所给文本:
((
Flink算子(ProcessFunction,map和Flatmap)

Flink提供三层API,每个API在简洁性和表达之间提供不同的权衡,并针对不同的用例
SQL/Table API(dynamic tables)
DataStream API(streams,windows)
ProcessFunction(event,state,time)

Flink算子(ProcessFunction,map和Flatmap)_第1张图片

 

不要跟ProcessWindowFunction混为一谈
ProcessFunction是一个低阶的流处理操作,它可以访问流处理程序的基础构建模块:
事件(event)(流元素)
状态(state)(容错性,一致性,仅在keyed stream中)
定时器(times)(event time和processing time,仅在keyed stream中)

ProcessFunction可以看做是一个具有keyed state和timers访问权的FlatMapFunction
通过FuntimeContext访问keyed state

计时器允许应用程序对处理时间和事件时间中的更改做出响应。对processElement(...)函数每次
调用都获得一个Context对象,该对象可以访问元素的event time timestamp和TimerService

TimerService可用于将来的event/process time 瞬间注册回调。当达到计时器的特定时间时,将调用onTimer(...)方法。在该调用期间,所有状态都再次限定
在创建计时器时使用的键的范围内,从而允许计时器操作键控状态

简单来说:ProcessFunction可以看做是一个具有keyed state和timers访问权限的FlatMapFunction,是一个低阶的流处理操作算子;需要说明的是:ProcessFunction不同于
windowFunction和ProcessWindowFunction,后2者属于DateStream Api的范畴,大家使用的时候可以注意一下:ProcessFunction类可以重谢Open和Close方法。
))
已知信息:
((
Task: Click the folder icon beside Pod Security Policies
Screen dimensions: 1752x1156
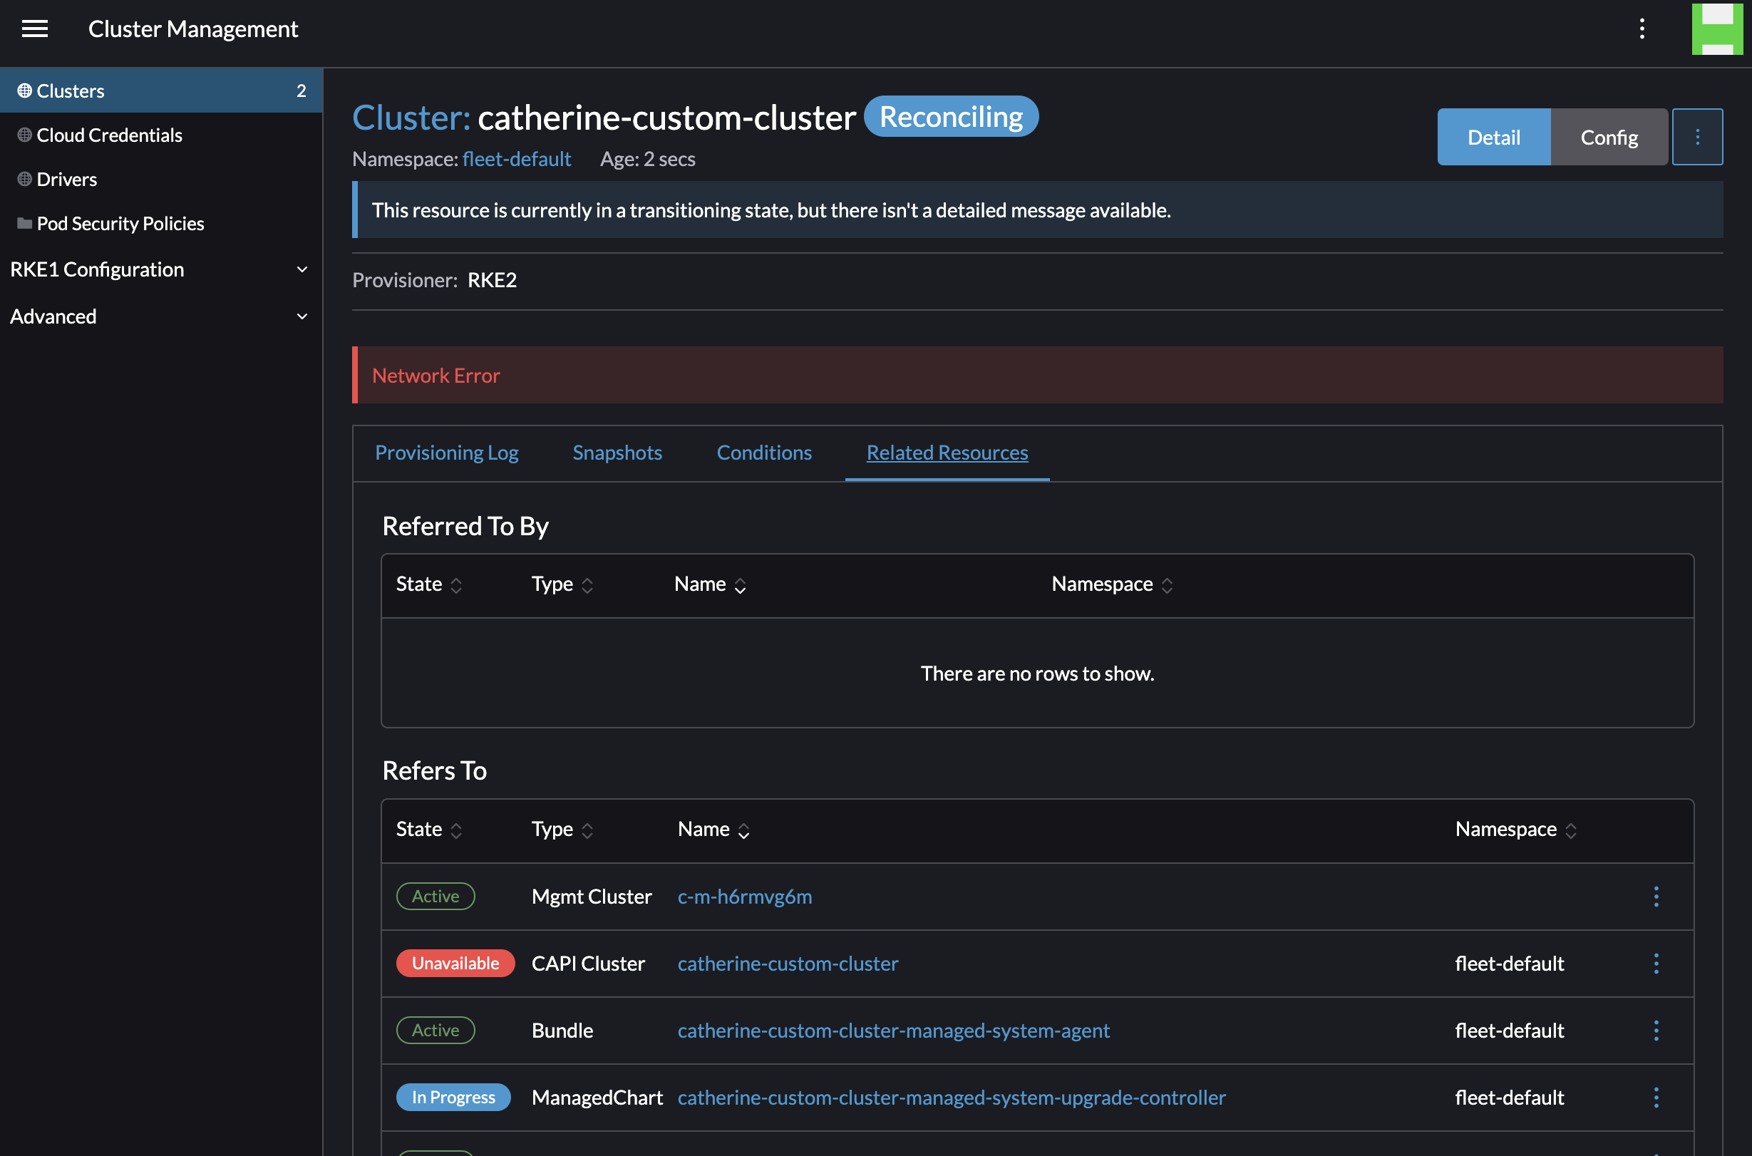Action: 23,223
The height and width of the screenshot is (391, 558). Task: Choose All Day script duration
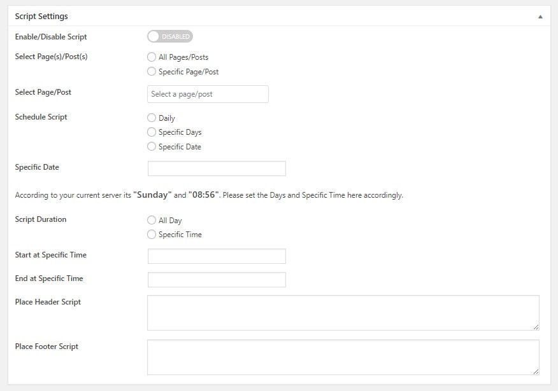click(x=152, y=220)
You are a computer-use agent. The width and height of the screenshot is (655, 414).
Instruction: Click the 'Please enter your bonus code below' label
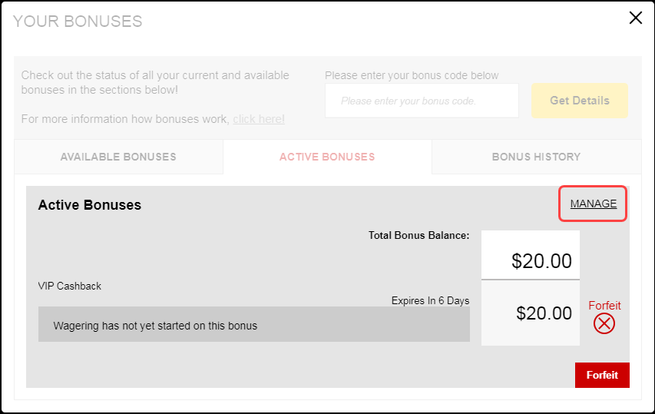point(412,75)
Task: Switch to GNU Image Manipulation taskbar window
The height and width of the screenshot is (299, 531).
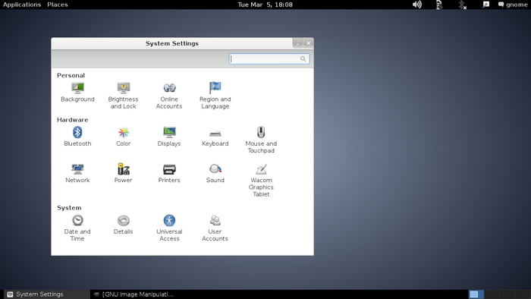Action: 134,294
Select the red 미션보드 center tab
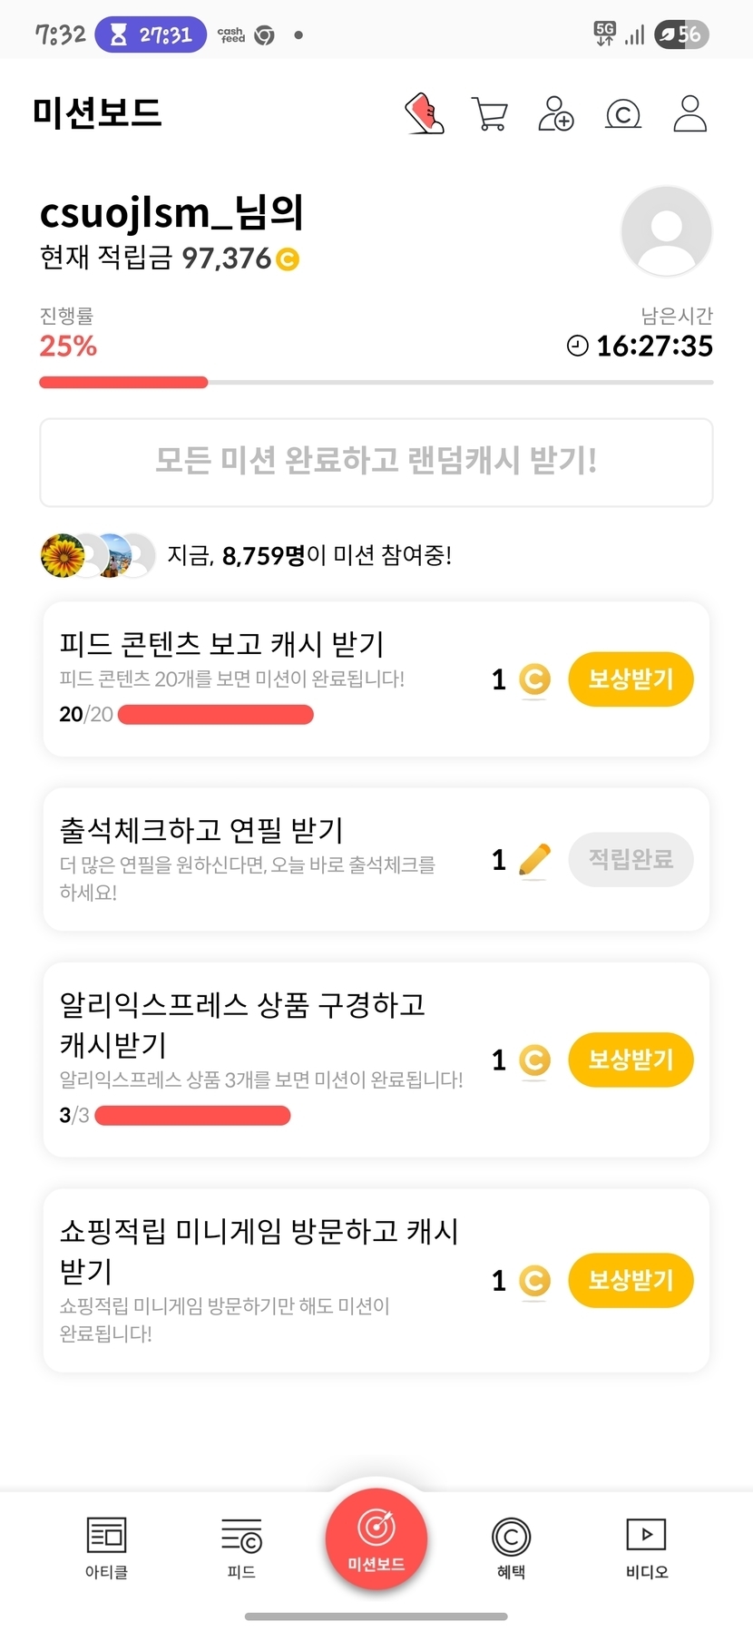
))
完成下列各题:
#1 根据所给文本,回答下列问题:
(a) Flink提供几层API?
(b) ProcessFunction可以访问流处理程序的哪些基础构建模块?
(c) 当达到计时器的特定时间时,将调用哪个方法?
#2 判断下列说法是否与所给文本一致,回答"是"或"否",并引用文本中起决定作用的原文:
(a) 状态仅在keyed stream中可用。
(b) ProcessFunction是一个高阶的流处理操作。
(c) ProcessFunction可以看做是一个具有keyed state和timers访问权的FlatMapFunction。
#3 将所给文本中的这句话译成英语:"计时器允许应用程序对处理时间和事件时间中的更改做出响应。"

参考答案:
#1
(a) 三层。
(b) 事件(event)、状态(state)和定时器(times)。
(c) onTimer(...)方法。

#2
(a) 是。"状态(state)(容错性,一致性,仅在keyed stream中)"
(b) 否。"ProcessFunction是一个低阶的流处理操作"
(c) 是。"ProcessFunction可以看做是一个具有keyed state和timers访问权的FlatMapFunction"

#3 Timers allow applications to respond to changes in processing time and event time.